The intrepid Polynesian Vaiana is back on screens in Moana 2Disney animated film nominated for the 2025 Golden Globe. This character discovered in 2016 in Moana The Legend of the End of the World (Or Moana in Quebec) presents a model of an adventurous heroine. A modern character highlighting a reality often forgotten in history books: the existence of women explorers.

Sandrine Aragon, Sorbonne University

The heroine of the first feature film of DisneySnow White in 1937, is the victim of a stepmother jealous of her youth and her beauty. She takes refuge with seven small old boys, for whom she does housework, before being poisoned and “saved” by a prince who kisses her without her consent, asleep in her coffin. We are expecting the new live action version, in 2025, with Rachel Zegler. Disney is announcing a combative modern heroine, but can the story still touch girls today?

For decades, Lhe Disney heroines conveyed conservative gender stereotypes : Cinderella (1950) doing housework and dreaming of finding Prince Charming at the Ball, Sleeping Beautyawakened by the prince who kisses her while she was asleep (1959), Jasmine in Aladdin (1996) saved by the hero, a kind Arab thief, etc. Stories giving rise to sexism, rape culture and racism and participating in the conditioning of little girls.
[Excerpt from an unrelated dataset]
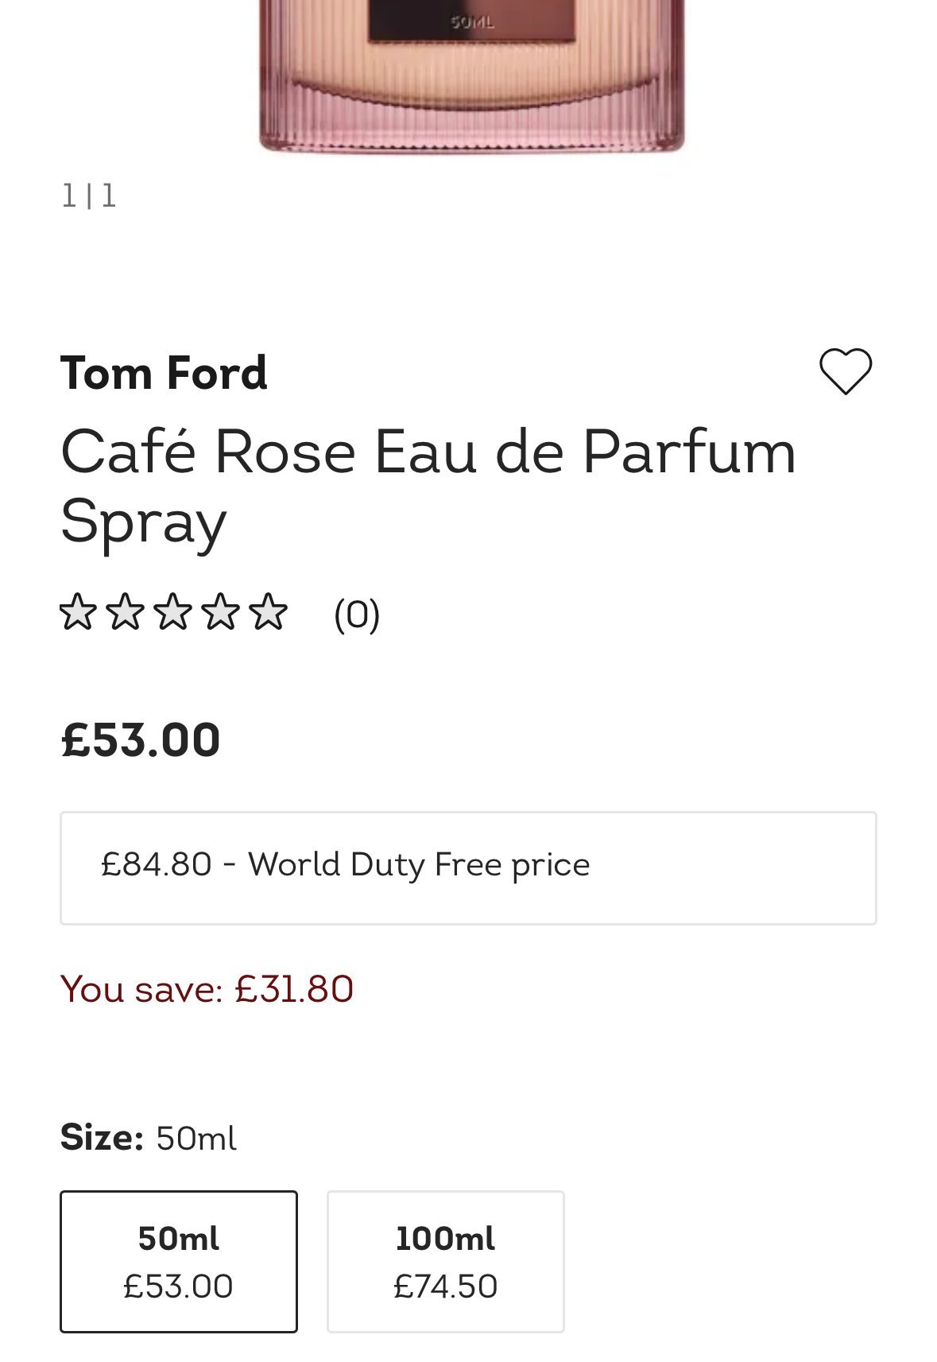Click the £84.80 price figure
937x1362 pixels.
coord(157,864)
The emancipation of Disney heroines gradually appeared in the 1990s. Ariel, in The Little Mermaid (1989) breaks out of the limits imposed by her father to realize her dream, then in 1998, Mulan frees herself from Chinese conventions prohibiting girls from fighting; Rapunzel (2010) escapes from the tower where her jailer is holding her, to discover her origins; Rebel, in 2012, rebels against the traditions of her clan in Scotland and chooses the bow rather than the tapestry. Vaiana is part of this lineage, from the trailer which invites the girls to “unleash their strength” and “take charge of their destiny”.

A Disney heroine master of her destiny

Moana, Tahitian first namemeans “she who possesses strength” or “rock water”. In the first opus, the heroine, daughter of the king, goes against her father’s wishes to cross the Coral Reef. Her grandmother Tala inspires her to become more independent. In Moana 2the heroine is now the chosen one of her people, recognized as “the explorer”. She leaves with the blessing of her parents towards dangerous seas, to save the unity of Polynesian nations. She in turn inspires other girls, like her little sister, and joins a crew that opposes clichés: a girl naval engineer, a muscular artist and an old gardener, proud to join this charismatic leader who asserts herself.
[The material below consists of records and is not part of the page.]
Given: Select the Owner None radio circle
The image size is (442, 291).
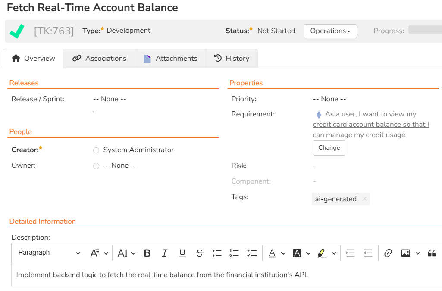Looking at the screenshot, I should coord(96,166).
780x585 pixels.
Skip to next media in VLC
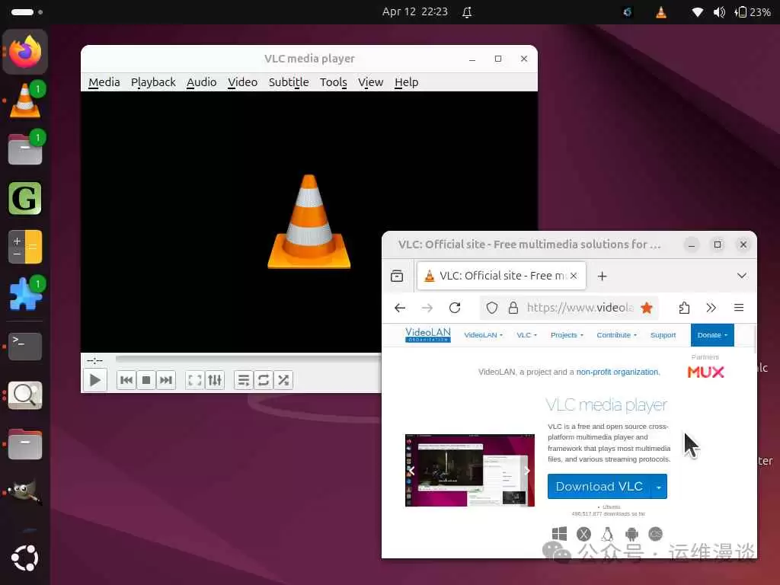point(166,379)
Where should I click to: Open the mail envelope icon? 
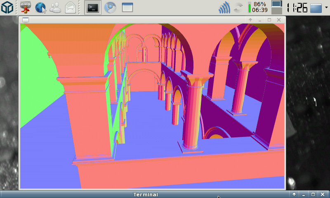click(x=70, y=7)
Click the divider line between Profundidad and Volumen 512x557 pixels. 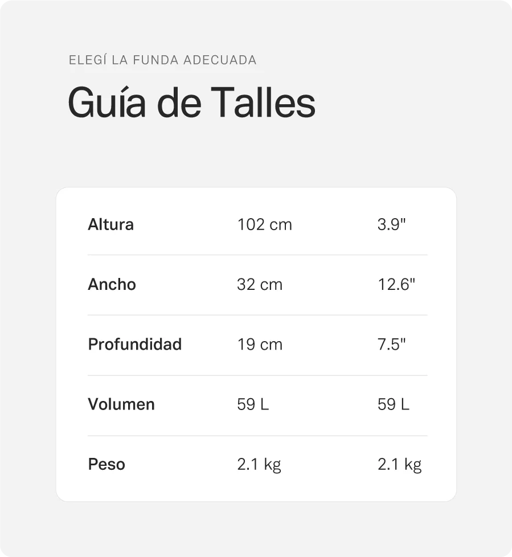(257, 375)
Vaiana shakes up the gendered pattern of the prince coming to rescue the princess.

She will save her people, without weapons, but with her bravery and intelligence. She defeats a god and she becomes a demi-goddess gaining her tattoos and weapons. His valor grants him the support of the goddess Matangi. The victorious sorority once again dominates over the traditionally highlighted female rivalry, after the Snow Queen which celebrated the union of two sisters and Encanto a family of strong women.

Trying to escape ethnocentrism

The film attempts to re-establish a vision of the Pacific Islands decentered from the outsider’s perspective. The islands of Polynesia have been known Westerners from the Bougainville expedition in 1766. He describes Tahiti as a paradise, a place of pleasure for lascivious women. Gauguin’s paintings then nourish the imagination of this luxuriant Eden with women and very young girls languid under the coconut trees, eroticized by the Western gaze.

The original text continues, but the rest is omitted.